* _SELECTED TEXT_:
Jammer wrote:Jackoff Jones is a?

A.  Liar
B.  Stupid
C.  The devil
D.  All of the above


Nobody should believe a word this man says.  He wants people to believe that Thomas Jefferson was a democrat, you know the same gang that Jackoff Jones belongs to.  Well WRONG.

You can trace all the history you want,  You can draw all the lines you want between the Democrat-Republican Party, the Whig Party, the democrat party and the Republican Party, but you are only fooling yourself if you try to say that Thomas Jefferson was a democrat.

Just an interesting tidbit of history is that the early Democrat-Republican party called themselves Republicans.  However, it was the Federalists who tagged them with the democratic nomenclature because they saw democracy as being a danger.

Anyhow, if you want to try to figure out what Thomas Jefferson would be if he lived in today’s world of American politics forget trying to draw lines to connect dots that don’t connect.  Take 2 buckets and label one democrat and one Republican.  Then list all of the values and principles that each political party espouses today and place them in the bucket of one of the political parties.

* _INFORMATION SHOWN_:
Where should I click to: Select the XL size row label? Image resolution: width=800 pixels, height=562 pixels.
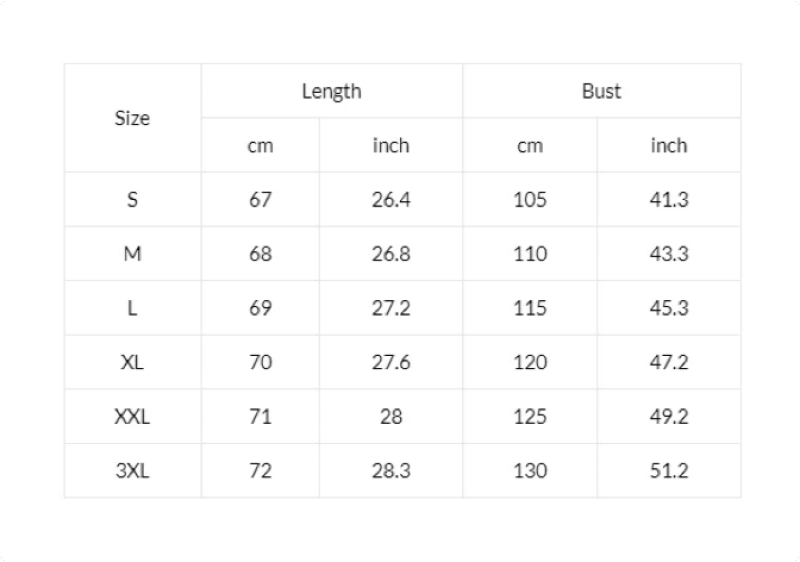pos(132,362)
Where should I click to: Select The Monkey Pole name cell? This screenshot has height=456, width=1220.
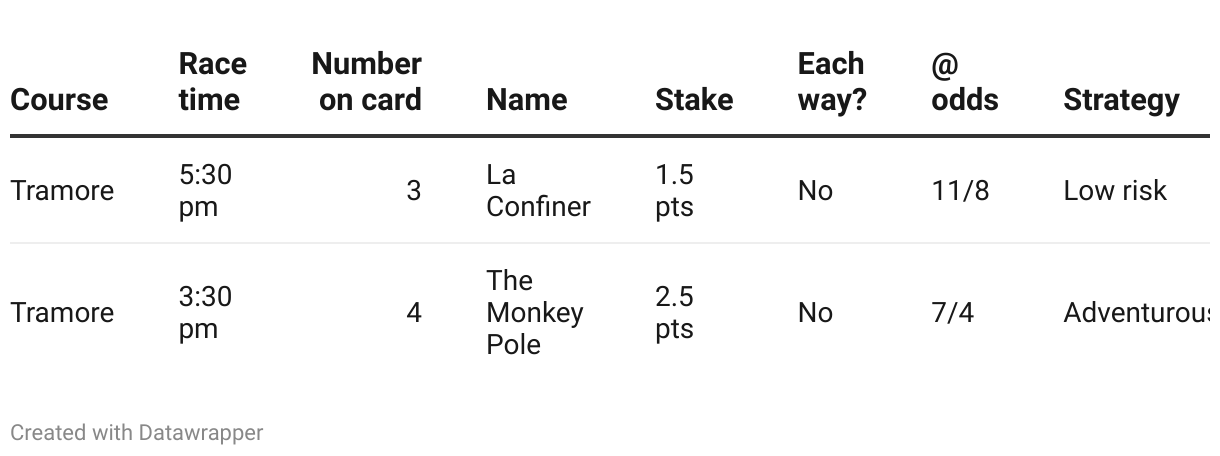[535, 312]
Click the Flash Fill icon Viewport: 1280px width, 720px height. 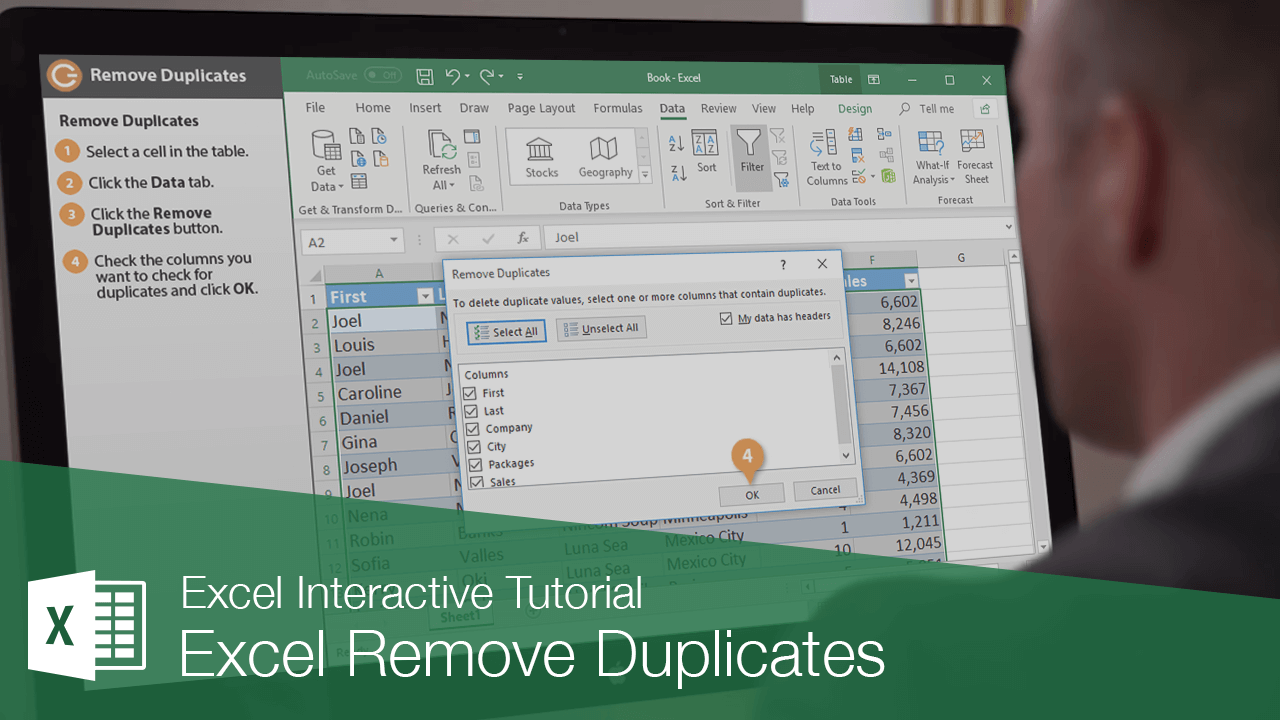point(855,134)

* _EXERCISE INSTRUCTIONS_: Transcribe the forum post about Thomas Jefferson and party labels in full, word for word, keeping every line as it appears.

* _RESULT FOR THIS TASK_:
Jammer wrote:Jackoff Jones is a?

A.  Liar
B.  Stupid
C.  The devil
D.  All of the above


Nobody should believe a word this man says.  He wants people to believe that Thomas Jefferson was a democrat, you know the same gang that Jackoff Jones belongs to.  Well WRONG.

You can trace all the history you want,  You can draw all the lines you want between the Democrat-Republican Party, the Whig Party, the democrat party and the Republican Party, but you are only fooling yourself if you try to say that Thomas Jefferson was a democrat.

Just an interesting tidbit of history is that the early Democrat-Republican party called themselves Republicans.  However, it was the Federalists who tagged them with the democratic nomenclature because they saw democracy as being a danger.

Anyhow, if you want to try to figure out what Thomas Jefferson would be if he lived in today’s world of American politics forget trying to draw lines to connect dots that don’t connect.  Take 2 buckets and label one democrat and one Republican.  Then list all of the values and principles that each political party espouses today and place them in the bucket of one of the political parties.